Witness Voices

Real-time cross-platform aggregation of visitor responses to an exhibition. Blanton Museum of Art, 2015

Description

Witness Voices is a website that was designed to accompany the travelling exhibition Witness: Art and Civil Rights in the 1960s. Rather than a typical exhibition microsite, Witness Voices was designed to aggregate responses to the exhibition from multiple platforms in one place. These responses included Instagram posts, Tweets, Tumblr posts, and text responses to in-gallery prompts on labels. The website acted as a real-time content aggregator during the run of the exhibition, but then became a poignant archive of responses and conversations long after the exhibition closed.

Process

We set up a dedicated Wordpress site with some light custom theming and used that as the final repository of all content. A few posts were designated as the in-gallery prompts, we then set up a process using Twilio to capture text responses and Zapier to push those responses to the Wordpress blog as comments.
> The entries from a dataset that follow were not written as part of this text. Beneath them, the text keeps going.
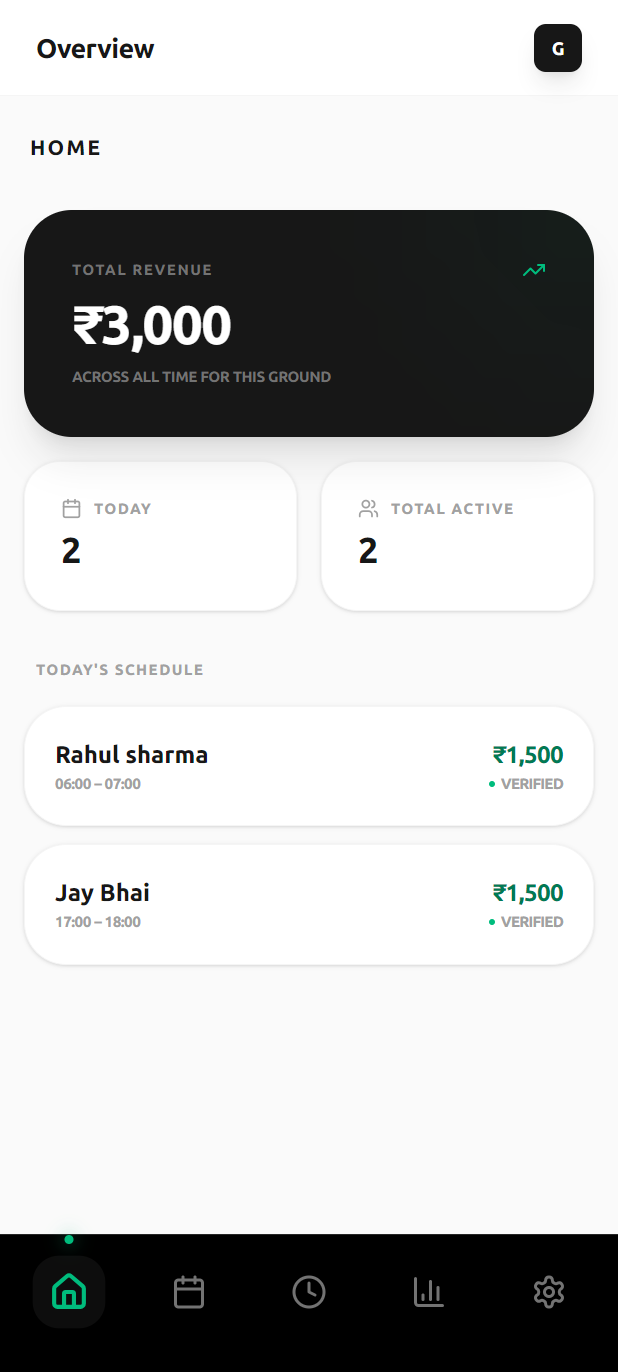Open the Total Active count card
This screenshot has height=1372, width=618.
pyautogui.click(x=457, y=536)
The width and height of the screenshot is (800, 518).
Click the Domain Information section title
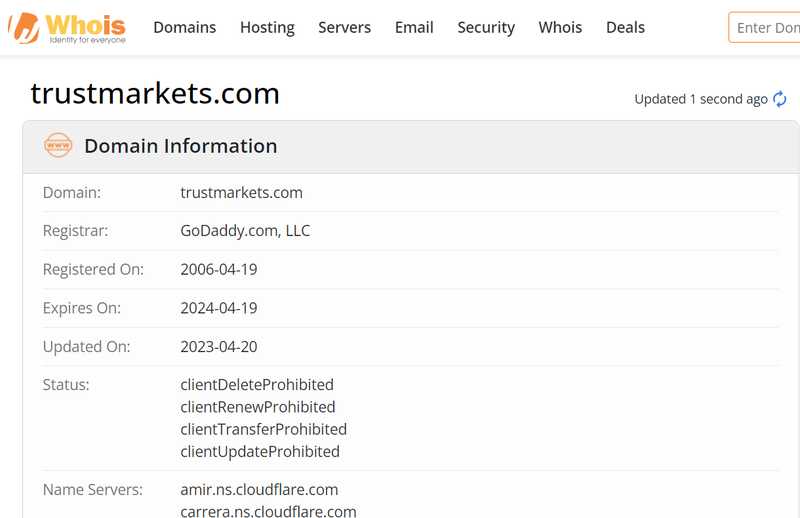[x=180, y=146]
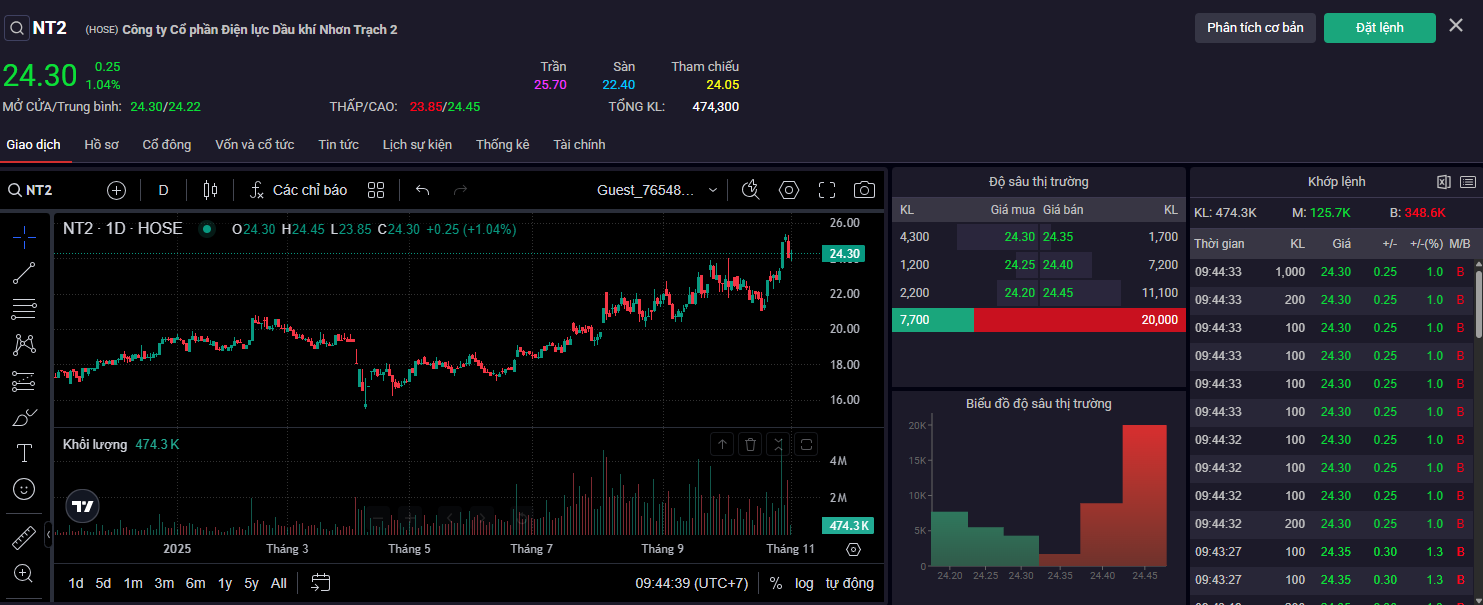Open the Cổ đông tab
1483x605 pixels.
pos(167,145)
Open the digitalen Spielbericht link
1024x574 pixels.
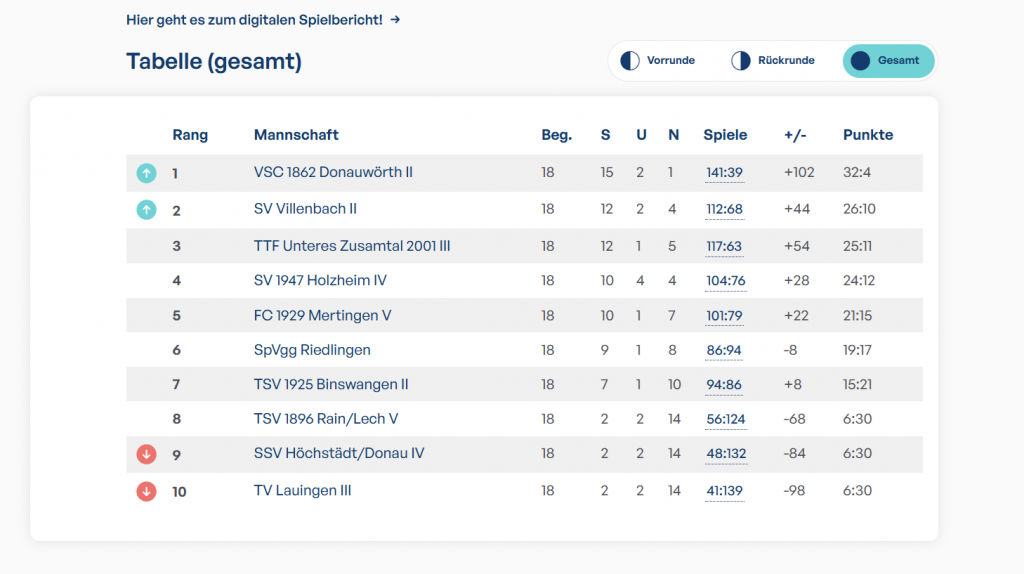coord(254,20)
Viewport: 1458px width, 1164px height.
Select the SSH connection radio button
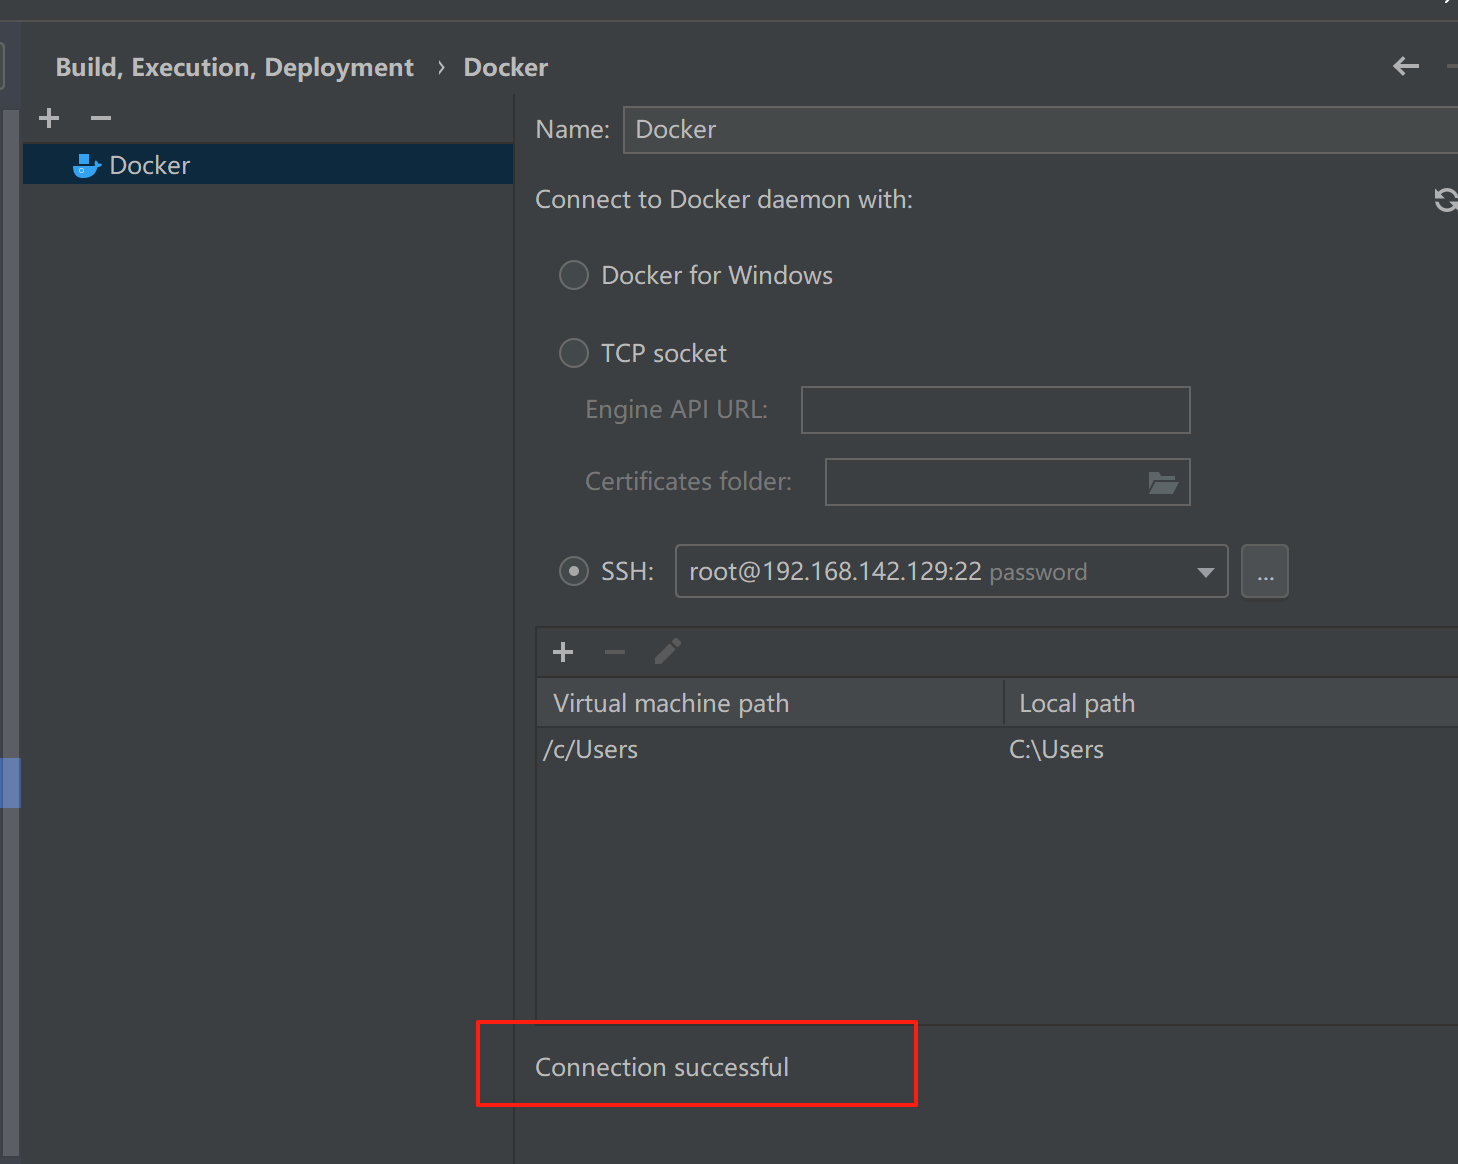(574, 571)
We then used a combination of Zapier and IFTTT to aggregate any posts on Twitter, Instagram, or Tumblr using the hashtag #witnessvoices and repost them on the Wordpress site.

Response

The initial response to the site was somewhat muted, as there was far less direct conversation there than we had initially hoped for. The real value of the site became clearer over time, as traffic to the site remained relatively steady (if not necessarily spectacular in terms of absolute numbers) and professors began to use it for teaching purposes. It became clear that what we’d actually done was to enable comments for the exhibition–we had a clearer sense of the aggregate public response to this exhibition than we typically do. The site also preserved for posterity not just what we presented, but how the public responded and reacted to it.